Investment Landscape: Two Generations of IDI Systems
First-Generation IDI
- Companies: Cytovale (launched), Inflammatix (FDA-approved)
- Model: Lab-based, high-cost (~$250/test)
- Advances: High diagnostic accuracy across hospitals by overcoming inter-hospital variation
- Limitations:
- Designed specifically for hospital-based sepsis detection
- Limited scalability due to cost and complexity
- Because of the compelling need to deploy AI-powered disease identification, VCs are heavily funding IDI companies
Second-Generation IDI
- Company: Immune IQ
- Model: Nurse-operated, point-of-care (POC), low-cost (~$20/test)
- Advances:
- Retains first-gen accuracy
- Adds scalability, 5-minute broad disease detection at POC
- Improved clinical workflow integration
- Value Proposition:
- Effective in hospitals, clinics, and developing countries
- Addresses diagnostic needs for the ~50% of global population lacking timely access to diagnostic testing
- Regulatory Path: Expected FDA approval by 2026
Why This Matters – For Investors & the World
For Investors
- Massive Market Potential: Rapid, accurate diagnostics across multiple diseases
- Scalability: Low operational barriers for clinical use
- Regulatory Momentum: Existing FDA approvals validate the model
- Timing: Second-generation system is poised for market entry in the near term
For the World
- Lives Saved: Early detection of heart disease, cancer, sepsis, and more
- Bridging the Diagnostic Gap: Facilitates disease identification in low-resource and rural settings, enabling timely treatment
- Pandemic-Response: Rapid identification = faster containment
- Lower Global Healthcare Costs: Fewer hospitalizations, better-targeted care
By standardizing diagnostics and cutting operational barriers, point-of-care IDI systems are poised to democratize access to advanced healthcare technologies, potentially saving millions of lives annually in regions previously excluded from medical innovation
This is a category-defining moment in diagnostic AI. Second-generation IDI platforms represent a rare opportunity to invest at the intersection of cutting-edge technology, unmet clinical needs, and scalable delivery.
Section 2: Series D Funding
This shift in industry thinking is the perfect backdrop for the launch of IIQ’s $90M Series D round.
- The raise is supported by investment bankers and the biotech development arm of a major AI company.
- Venture capital interest in the IDI space is strong.
- We plan to officially launch our fundraising campaign in May.
If you would like to learn more about our Series D funding, please feel free to contact us.

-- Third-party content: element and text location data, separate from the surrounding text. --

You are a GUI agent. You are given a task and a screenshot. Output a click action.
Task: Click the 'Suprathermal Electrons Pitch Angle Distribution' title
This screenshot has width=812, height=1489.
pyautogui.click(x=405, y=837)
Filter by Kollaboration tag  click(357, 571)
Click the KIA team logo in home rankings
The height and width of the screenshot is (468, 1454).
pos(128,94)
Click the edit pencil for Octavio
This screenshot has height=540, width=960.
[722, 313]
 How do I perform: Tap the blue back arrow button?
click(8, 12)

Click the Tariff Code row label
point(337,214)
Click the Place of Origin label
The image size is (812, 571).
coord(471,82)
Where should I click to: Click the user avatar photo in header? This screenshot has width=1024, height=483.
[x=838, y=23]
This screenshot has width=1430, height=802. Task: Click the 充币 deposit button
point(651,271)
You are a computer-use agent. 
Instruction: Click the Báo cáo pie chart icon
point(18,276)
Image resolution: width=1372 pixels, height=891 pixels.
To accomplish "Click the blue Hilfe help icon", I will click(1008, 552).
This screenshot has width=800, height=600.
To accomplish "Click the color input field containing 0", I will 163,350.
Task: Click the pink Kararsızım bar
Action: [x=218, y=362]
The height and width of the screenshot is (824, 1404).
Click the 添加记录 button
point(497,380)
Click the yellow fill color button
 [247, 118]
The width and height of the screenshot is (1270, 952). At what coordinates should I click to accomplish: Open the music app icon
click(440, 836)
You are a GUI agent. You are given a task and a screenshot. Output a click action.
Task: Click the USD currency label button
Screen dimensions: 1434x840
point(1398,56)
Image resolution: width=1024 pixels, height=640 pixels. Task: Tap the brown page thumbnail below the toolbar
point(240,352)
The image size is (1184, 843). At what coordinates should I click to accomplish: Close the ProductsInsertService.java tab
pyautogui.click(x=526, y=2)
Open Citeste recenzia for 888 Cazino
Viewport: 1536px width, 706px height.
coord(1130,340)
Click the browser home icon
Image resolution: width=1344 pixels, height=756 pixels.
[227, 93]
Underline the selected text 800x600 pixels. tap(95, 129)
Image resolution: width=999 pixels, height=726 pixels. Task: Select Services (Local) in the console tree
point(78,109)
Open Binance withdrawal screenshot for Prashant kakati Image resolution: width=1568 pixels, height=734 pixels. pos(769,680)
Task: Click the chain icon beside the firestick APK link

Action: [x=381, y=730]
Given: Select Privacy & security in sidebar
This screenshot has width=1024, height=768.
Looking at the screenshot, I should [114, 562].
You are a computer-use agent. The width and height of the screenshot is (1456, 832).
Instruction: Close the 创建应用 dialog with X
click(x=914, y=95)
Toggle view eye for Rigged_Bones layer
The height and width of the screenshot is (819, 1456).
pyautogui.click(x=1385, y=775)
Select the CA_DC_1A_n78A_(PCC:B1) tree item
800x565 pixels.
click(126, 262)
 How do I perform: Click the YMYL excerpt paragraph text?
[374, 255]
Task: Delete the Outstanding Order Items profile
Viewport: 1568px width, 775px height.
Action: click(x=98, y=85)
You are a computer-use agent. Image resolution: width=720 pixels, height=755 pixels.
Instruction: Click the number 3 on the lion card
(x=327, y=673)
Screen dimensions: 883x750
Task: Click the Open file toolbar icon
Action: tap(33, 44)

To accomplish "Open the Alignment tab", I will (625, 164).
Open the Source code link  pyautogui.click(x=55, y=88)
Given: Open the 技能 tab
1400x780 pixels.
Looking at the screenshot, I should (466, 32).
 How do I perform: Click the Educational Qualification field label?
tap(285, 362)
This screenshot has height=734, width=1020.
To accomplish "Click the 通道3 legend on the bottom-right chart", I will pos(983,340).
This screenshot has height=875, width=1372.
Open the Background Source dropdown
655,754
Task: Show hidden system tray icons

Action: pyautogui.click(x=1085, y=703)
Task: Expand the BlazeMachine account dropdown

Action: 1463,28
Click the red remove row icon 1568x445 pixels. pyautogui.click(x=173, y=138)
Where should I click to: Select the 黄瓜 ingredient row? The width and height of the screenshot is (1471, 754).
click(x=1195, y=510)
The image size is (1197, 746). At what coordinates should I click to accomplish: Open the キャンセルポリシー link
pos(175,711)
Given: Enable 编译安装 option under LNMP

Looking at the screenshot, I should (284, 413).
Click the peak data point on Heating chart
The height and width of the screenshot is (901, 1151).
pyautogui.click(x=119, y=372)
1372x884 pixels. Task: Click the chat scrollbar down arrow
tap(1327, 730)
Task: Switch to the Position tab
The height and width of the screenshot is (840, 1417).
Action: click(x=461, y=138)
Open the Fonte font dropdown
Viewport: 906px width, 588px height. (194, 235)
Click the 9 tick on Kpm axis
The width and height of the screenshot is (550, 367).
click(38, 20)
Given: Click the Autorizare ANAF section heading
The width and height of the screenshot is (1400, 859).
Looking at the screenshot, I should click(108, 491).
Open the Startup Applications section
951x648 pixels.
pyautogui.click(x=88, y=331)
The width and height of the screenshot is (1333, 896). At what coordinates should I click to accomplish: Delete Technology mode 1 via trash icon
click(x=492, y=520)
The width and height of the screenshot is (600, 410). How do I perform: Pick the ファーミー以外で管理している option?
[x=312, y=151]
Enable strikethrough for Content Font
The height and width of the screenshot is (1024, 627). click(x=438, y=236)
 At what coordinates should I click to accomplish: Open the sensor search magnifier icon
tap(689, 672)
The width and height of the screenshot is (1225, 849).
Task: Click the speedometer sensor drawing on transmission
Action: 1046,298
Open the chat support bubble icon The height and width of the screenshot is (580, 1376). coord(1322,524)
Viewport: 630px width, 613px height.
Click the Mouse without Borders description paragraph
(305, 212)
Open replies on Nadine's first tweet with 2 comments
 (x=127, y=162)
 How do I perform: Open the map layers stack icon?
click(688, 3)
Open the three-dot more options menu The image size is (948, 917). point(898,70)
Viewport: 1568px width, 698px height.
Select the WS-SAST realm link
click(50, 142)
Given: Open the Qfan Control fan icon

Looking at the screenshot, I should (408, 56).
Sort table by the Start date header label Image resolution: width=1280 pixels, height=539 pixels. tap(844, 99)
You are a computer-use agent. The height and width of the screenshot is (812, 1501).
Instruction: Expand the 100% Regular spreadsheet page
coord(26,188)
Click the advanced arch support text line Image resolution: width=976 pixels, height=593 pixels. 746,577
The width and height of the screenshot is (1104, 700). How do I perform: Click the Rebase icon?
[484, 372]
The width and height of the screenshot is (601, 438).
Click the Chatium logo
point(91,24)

Section 3: Bridge Financing
Due to complications with a crypto financing vehicle (common in Switzerland, uncommon in US), we were unable to complete an investment with a Swiss family office.
We are now raising an additional $2M in bridge funding—on top of previously secured funds—to move forward with our clinical studies.
Bridge Terms: Conversion into Series D stock at a 25% discount; 12% interest
Interested in participating in the bridge?
This will be the last investment opportunity for individual investors. Feel free to contact us via email (ddeetz@immuneiq.com)to learn more.
Other News and Conclusion
Barbara Roth, IIQ’s COO gave a talk in San Diego Jan. 6th on “Using AI to anticipate instrument failure” and is giving a talk on “Machine-learning-based manufacturing of precison blood testing catridges” at the Connected Manufacturing conference in St. Louis on June 24th
While we’ve made tremendous progress and checked many of the key boxes for a major success, including:
- Delivering a solution that addresses some of the most urgent and high-impact needs in healthcare — notably early sepsis detection and scalable AI deployment
- Overcoming the most significant technical challenges and establishing a streamlined path to commercialization, accelerated by leading strategic partners (see below)
- Earning strong support from both the healthcare community and influential voices on Wall Street
We recognize that true success lies in the details — and there’s still critical work ahead to bring this vision fully to life.
Thank you to our investors and partners for bringing us this far.